Available data:
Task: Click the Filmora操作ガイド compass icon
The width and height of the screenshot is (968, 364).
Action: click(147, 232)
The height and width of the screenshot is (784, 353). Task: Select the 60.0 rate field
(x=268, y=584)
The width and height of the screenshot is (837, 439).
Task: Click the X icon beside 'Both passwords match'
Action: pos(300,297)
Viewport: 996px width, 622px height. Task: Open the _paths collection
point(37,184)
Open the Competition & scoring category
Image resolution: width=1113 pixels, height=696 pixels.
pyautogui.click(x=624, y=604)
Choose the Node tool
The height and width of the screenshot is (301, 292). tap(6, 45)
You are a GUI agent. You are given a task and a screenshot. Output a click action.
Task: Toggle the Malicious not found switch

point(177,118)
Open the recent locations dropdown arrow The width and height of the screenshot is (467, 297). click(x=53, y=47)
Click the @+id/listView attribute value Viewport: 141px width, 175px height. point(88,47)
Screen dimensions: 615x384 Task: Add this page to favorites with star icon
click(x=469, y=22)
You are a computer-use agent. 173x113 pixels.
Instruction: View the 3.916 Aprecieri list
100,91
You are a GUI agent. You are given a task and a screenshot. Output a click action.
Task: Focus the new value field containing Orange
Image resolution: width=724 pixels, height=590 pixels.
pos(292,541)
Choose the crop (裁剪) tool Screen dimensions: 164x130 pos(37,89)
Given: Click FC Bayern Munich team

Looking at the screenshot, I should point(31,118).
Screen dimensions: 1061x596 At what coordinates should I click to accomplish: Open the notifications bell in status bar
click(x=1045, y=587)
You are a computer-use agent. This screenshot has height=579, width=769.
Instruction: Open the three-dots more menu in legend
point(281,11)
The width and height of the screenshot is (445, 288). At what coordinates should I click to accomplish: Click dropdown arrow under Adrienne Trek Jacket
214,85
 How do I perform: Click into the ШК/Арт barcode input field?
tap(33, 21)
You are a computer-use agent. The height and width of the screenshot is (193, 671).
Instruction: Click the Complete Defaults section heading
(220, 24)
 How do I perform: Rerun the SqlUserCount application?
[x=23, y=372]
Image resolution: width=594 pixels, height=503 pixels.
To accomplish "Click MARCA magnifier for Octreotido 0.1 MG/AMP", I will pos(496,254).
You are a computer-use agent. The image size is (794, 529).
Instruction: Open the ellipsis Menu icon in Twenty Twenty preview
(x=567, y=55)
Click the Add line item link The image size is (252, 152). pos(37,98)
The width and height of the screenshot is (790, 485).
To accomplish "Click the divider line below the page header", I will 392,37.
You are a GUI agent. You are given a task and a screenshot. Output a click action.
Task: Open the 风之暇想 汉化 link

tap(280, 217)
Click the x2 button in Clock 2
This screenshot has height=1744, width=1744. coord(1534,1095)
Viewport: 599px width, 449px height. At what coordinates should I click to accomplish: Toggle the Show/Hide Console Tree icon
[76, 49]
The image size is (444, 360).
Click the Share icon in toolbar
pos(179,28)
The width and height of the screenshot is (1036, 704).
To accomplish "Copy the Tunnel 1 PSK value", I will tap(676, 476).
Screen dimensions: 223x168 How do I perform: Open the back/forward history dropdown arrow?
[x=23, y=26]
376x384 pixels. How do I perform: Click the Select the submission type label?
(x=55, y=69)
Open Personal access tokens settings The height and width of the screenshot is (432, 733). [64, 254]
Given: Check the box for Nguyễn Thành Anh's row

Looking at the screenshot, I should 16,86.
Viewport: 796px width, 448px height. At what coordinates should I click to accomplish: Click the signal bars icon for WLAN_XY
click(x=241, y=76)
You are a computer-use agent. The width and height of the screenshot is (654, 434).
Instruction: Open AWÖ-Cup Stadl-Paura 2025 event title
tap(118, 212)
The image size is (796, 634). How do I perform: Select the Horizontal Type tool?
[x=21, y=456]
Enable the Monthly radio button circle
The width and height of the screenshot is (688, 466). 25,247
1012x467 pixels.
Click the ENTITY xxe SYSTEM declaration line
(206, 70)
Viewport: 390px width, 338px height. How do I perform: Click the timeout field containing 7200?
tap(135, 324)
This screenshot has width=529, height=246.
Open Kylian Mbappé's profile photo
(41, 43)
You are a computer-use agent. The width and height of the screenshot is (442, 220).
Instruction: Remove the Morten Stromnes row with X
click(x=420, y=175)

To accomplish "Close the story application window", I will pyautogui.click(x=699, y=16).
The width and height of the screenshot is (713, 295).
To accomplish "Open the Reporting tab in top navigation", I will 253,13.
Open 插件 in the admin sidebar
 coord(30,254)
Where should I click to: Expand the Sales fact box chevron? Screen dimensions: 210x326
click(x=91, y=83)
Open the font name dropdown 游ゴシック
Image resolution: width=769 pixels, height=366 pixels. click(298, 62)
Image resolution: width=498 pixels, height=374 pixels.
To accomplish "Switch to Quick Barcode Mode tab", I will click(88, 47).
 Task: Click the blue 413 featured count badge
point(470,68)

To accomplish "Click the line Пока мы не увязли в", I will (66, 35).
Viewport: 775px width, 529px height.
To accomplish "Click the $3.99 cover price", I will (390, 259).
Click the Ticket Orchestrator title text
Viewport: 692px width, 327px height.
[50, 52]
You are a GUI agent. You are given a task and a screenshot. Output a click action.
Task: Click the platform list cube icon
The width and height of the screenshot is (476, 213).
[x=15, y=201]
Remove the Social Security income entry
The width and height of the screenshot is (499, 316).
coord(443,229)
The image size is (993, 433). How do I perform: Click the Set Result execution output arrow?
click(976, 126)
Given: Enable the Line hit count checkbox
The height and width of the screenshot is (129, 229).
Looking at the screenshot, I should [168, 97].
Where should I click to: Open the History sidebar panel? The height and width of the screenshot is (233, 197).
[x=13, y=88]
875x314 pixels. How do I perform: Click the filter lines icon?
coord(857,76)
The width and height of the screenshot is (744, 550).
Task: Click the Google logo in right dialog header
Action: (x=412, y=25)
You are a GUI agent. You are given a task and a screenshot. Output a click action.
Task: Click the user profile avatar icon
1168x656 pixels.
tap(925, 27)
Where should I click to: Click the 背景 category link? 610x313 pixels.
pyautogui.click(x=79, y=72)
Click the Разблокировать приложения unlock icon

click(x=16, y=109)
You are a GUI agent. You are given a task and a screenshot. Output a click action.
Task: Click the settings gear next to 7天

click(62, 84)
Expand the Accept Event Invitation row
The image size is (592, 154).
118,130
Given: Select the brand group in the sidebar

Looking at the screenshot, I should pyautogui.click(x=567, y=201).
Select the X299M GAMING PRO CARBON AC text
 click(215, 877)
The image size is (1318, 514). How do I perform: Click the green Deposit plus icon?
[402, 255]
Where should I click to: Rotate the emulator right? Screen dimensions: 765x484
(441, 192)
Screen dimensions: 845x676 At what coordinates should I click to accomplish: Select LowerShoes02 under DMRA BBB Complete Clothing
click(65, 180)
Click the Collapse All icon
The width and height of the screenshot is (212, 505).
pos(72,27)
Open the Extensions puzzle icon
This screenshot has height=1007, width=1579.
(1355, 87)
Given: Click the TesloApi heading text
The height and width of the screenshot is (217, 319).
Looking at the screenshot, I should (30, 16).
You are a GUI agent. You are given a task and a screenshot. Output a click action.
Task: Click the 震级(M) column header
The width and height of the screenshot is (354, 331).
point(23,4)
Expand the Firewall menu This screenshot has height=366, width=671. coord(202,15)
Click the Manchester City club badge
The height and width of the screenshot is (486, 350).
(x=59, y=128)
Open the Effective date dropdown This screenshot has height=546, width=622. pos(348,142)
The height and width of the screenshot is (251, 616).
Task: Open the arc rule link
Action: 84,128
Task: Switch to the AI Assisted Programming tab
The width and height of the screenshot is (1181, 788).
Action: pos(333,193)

Task details:
Would you please copy exactly the part of the entries above that begins at the line containing "Given: Check the" and ends at the line containing "is (442, 220).", both lines included?

Reply to the task:
Given: Check the box for Nguyễn Thành Anh's row

Looking at the screenshot, I should 16,86.
Viewport: 796px width, 448px height. At what coordinates should I click to accomplish: Click the signal bars icon for WLAN_XY
click(x=241, y=76)
You are a computer-use agent. The width and height of the screenshot is (654, 434).
Instruction: Open AWÖ-Cup Stadl-Paura 2025 event title
tap(118, 212)
The image size is (796, 634). How do I perform: Select the Horizontal Type tool?
[x=21, y=456]
Enable the Monthly radio button circle
The width and height of the screenshot is (688, 466). 25,247
1012x467 pixels.
Click the ENTITY xxe SYSTEM declaration line
(206, 70)
Viewport: 390px width, 338px height. How do I perform: Click the timeout field containing 7200?
tap(135, 324)
This screenshot has width=529, height=246.
Open Kylian Mbappé's profile photo
(41, 43)
You are a computer-use agent. The width and height of the screenshot is (442, 220).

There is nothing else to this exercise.